My dignity also lies in others’ dignity – by Pardeep Singh Attri

(Photo by micheile dot com on Unsplash)

In this essay, I want to tell three personal stories; that is it, no big deal.

I do not remember many things from my childhood; however, three things that my father told me I could never forget. First, if I did not study hard, I would go to work on someone’s farm, and that scared me to death. Second, the pen is mightier than the sword; use it wisely. Third, you do not need to worship God; serve people if you can. These warnings/bits of advice shaped me and my dignity experiences, which I will share below. These experiences have been shaped mainly by my social identity – caste. As a lower caste, survival is difficult in general; however, I was privileged enough to have support and encouragement from my family to pursue whatever I wanted to. Partly because of their ignorance and lack of awareness, they did not know much about career paths.

First, I took the first piece of advice seriously and studied hard to secure the 17th position in the 12th standard/class in the State of Punjab (India), only to be told by my friends and teachers that I must have cheated in the examinations. It was disheartening, dignity challenged, and I felt reduced to nothing despite spending hours and hours inside the books and not seeing the playground for almost a year. There were not many people around me I could talk to or share how I felt in those moments, but these experiences were an essential lesson for me – sometimes, when things are not in your control, you have to move on without paying much attention to what others say. Be deaf when others say you cannot do something and continue to work; you know your worth.

Second, as I entered engineering college for mechanical engineering, I realized my father was probably wrong with his first advice. It is not hard work that gets you far; your social and economic capital and cultural upbringing play a significant role. Almost everyone at college was better dressed or had studied in English medium schools, and I felt lost. So, to find solace, I started writing and reading Dalit literature, spending probably more time on that than my engineering books, and began to dislike machines! Other students started taunting me and nicknamed me Pradhan of the Bhaichara Committee (Chief of Brotherhood Committee). There was no such committee in reality, but it was their way of looking down upon me. However, I took this label as one of pride. Years later, I discovered that research shows that self-labelling helps the marginalized feel powerful by weakening the stigmatizing force of labels.
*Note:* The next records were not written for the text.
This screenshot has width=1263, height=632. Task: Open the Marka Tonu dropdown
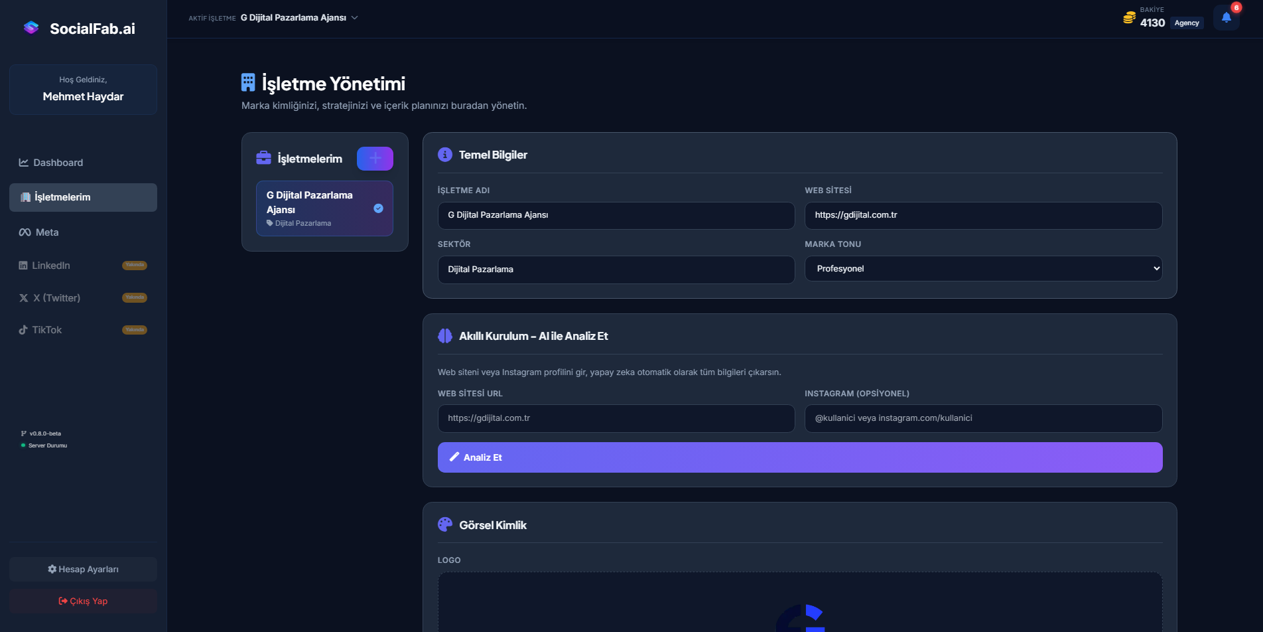pyautogui.click(x=983, y=269)
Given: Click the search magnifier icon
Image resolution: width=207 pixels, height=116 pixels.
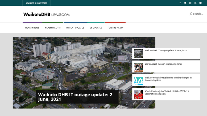Looking at the screenshot, I should coord(191,14).

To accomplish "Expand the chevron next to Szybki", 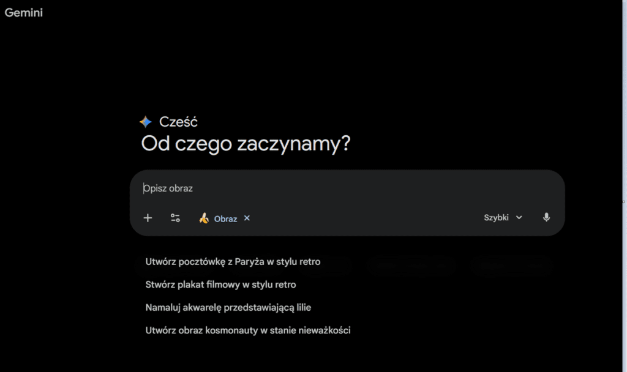I will (x=519, y=217).
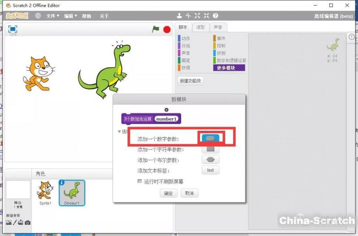Add a string parameter to block
The height and width of the screenshot is (236, 358).
tap(210, 149)
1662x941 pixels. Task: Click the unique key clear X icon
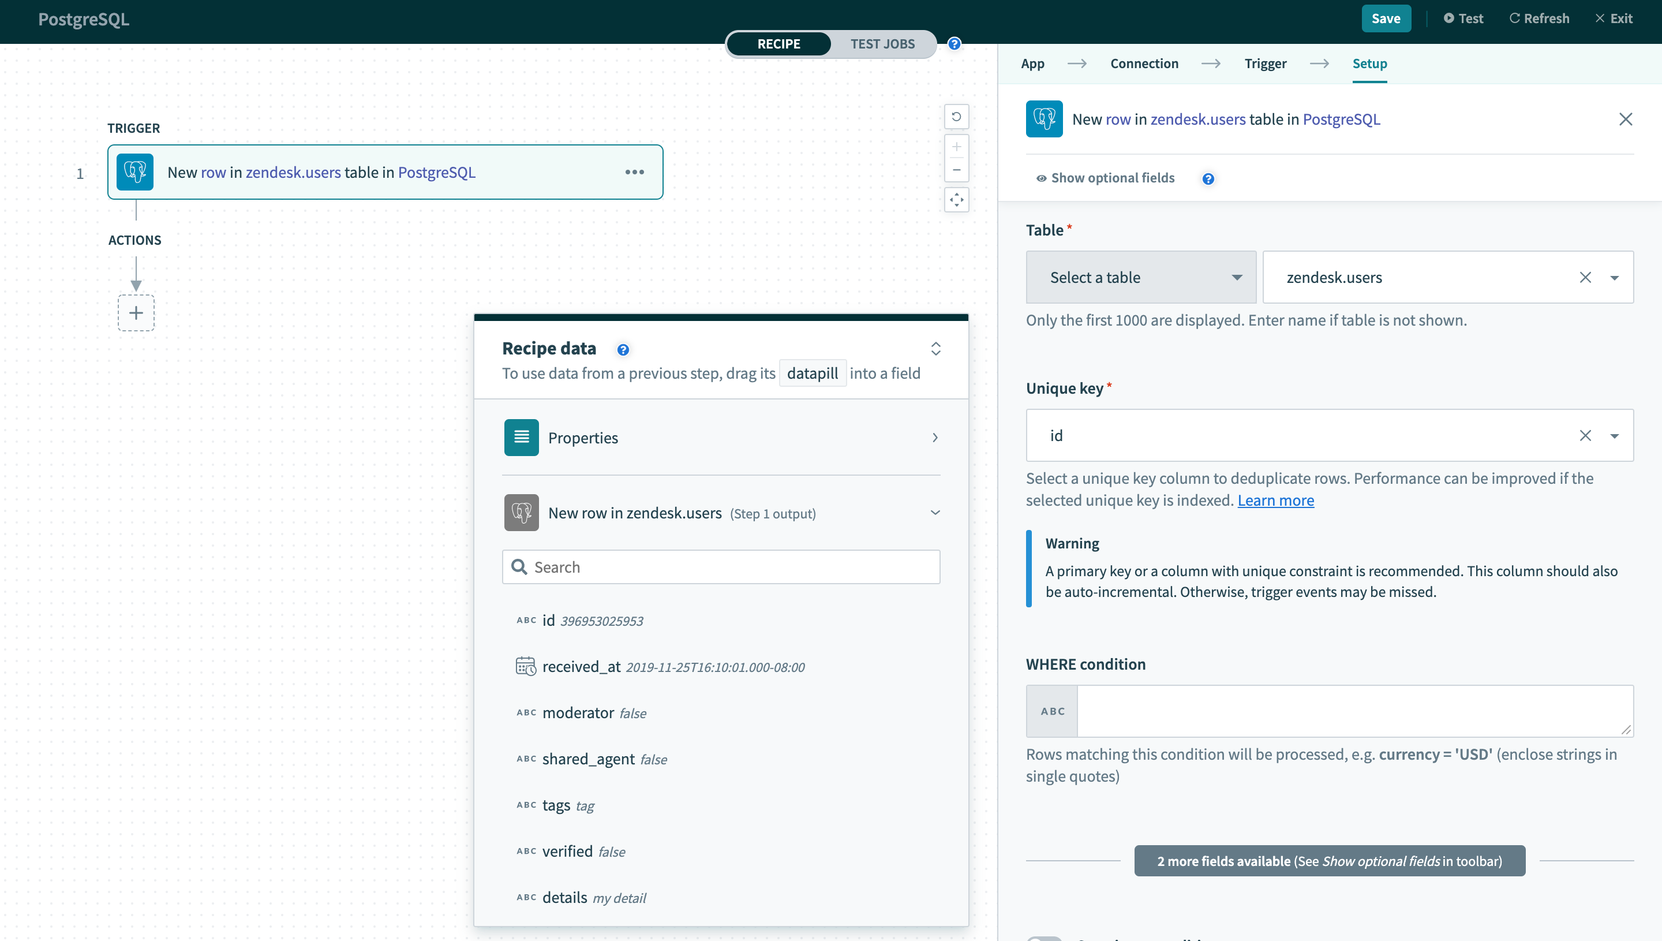click(1585, 436)
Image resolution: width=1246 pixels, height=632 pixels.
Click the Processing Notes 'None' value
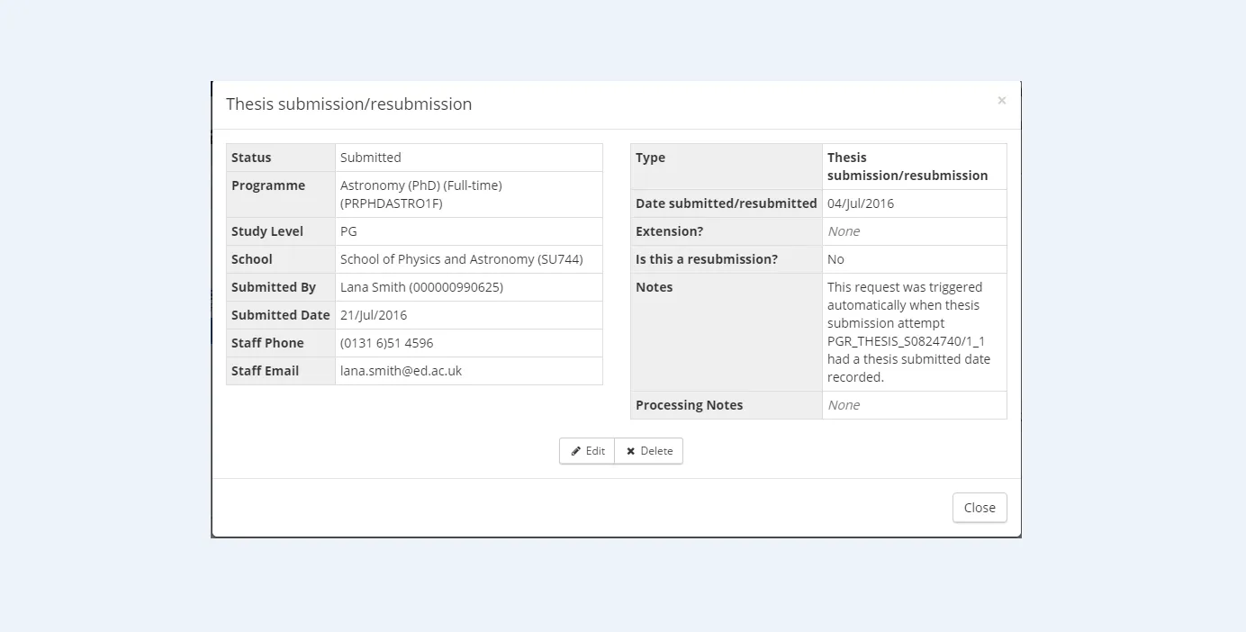[x=844, y=405]
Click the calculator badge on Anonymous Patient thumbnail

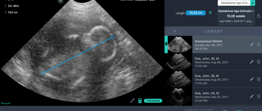[x=166, y=44]
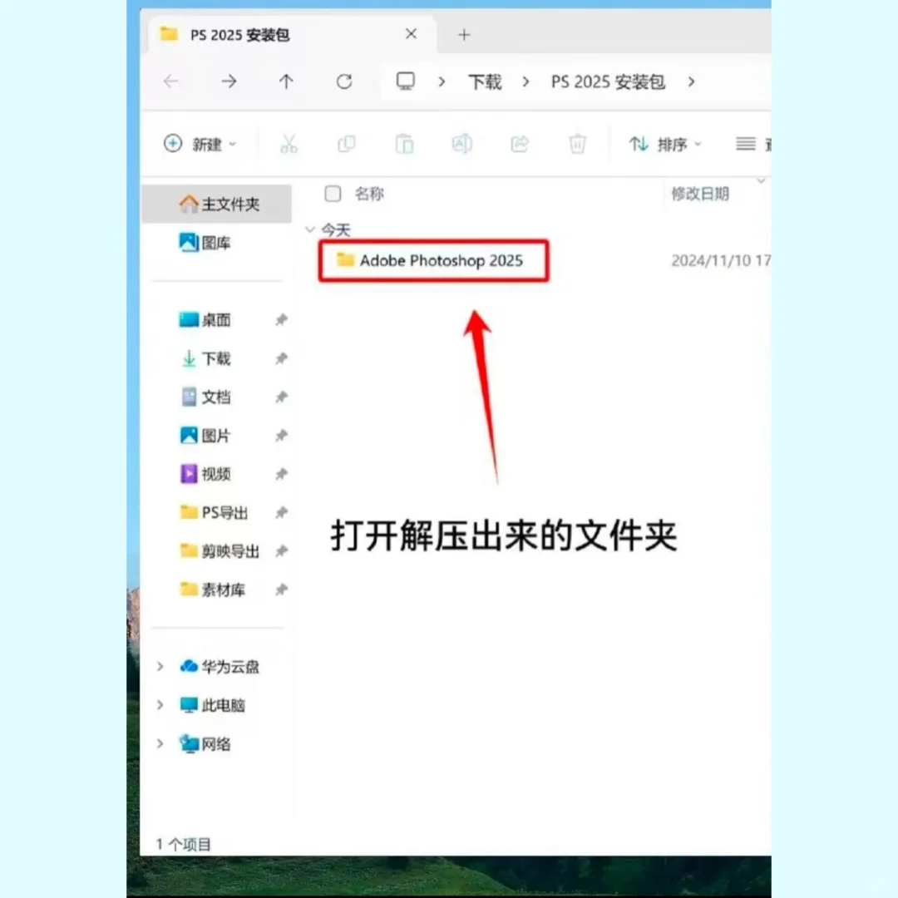The height and width of the screenshot is (898, 898).
Task: Open a new tab with the plus button
Action: [x=463, y=34]
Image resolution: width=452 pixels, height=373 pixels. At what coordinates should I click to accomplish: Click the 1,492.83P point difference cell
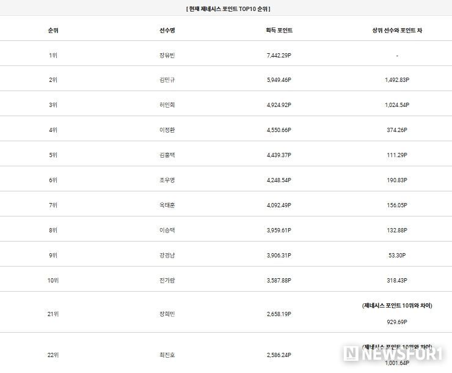[x=397, y=80]
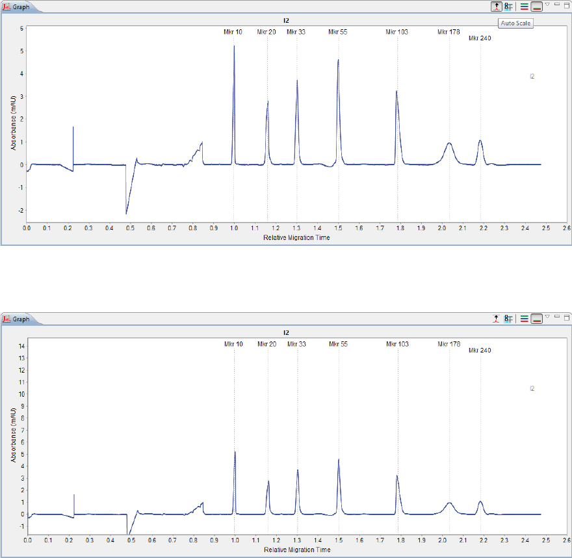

Subsequently, in 2006, anti-reservation protests entered college. These protests were against the reservation accorded to marginalized caste persons in education and job. And I participated in those through my writing. However, the most troubling comments and resistance I got were from other backward classes I supported through my writing. Despite statements such as “either you can have dignity or reservation,” it was decided that I must stand for what is, write on my terms, and not let any misrepresentation of the marginalized stand its ground. This was a realization that my dignity also lies in others’ dignity. Even when others do not understand that their dignity and collective rights are being attacked, one must stand for and with them.

The third story concerns the workplace where I was a senior and had trained a junior to run a thermal power plant. This person went on to rant about the caste reservation and that I would not have gotten the job if it was not for the reservation. And then the conversation continued on the WhatsApp group, where it was again traumatizing to listen to illogical arguments. My whole identity was reduced to the reservation, ignoring everything else. In this situation, staying silent and moving away was the best way to remain sane.

I knew I could reach more people through social media groups/pages/handles (AmbedkarCaravan and Velivada on Twitter and Facebook), broadcasting my thoughts, with a reach of over 2-3 million monthly. Since then, I have written multiple research-based articles for The Hindu, HuffPost, The Print, and FirstPost, among other leading news portals, and started one of the leading websites – Velivada – among Dalits to share their experiences. At Velivada, over 2000 articles have been published in the last five years, primarily written by marginalized people, and users from over 190 countries have visited the site. In addition, we have organized multiple webinars with leading scholars. I have used my experiences and skills to publish for the academic community by writing various case studies and book chapters and presenting research papers on caste at international conferences, with some research papers under review in leading journals. So, this story is a lesson: your dignity will be challenged, no doubt about that; pick your battles wisely.


Pardeep Singh Attri is a PhD Researcher in Business Administration at the Central European University.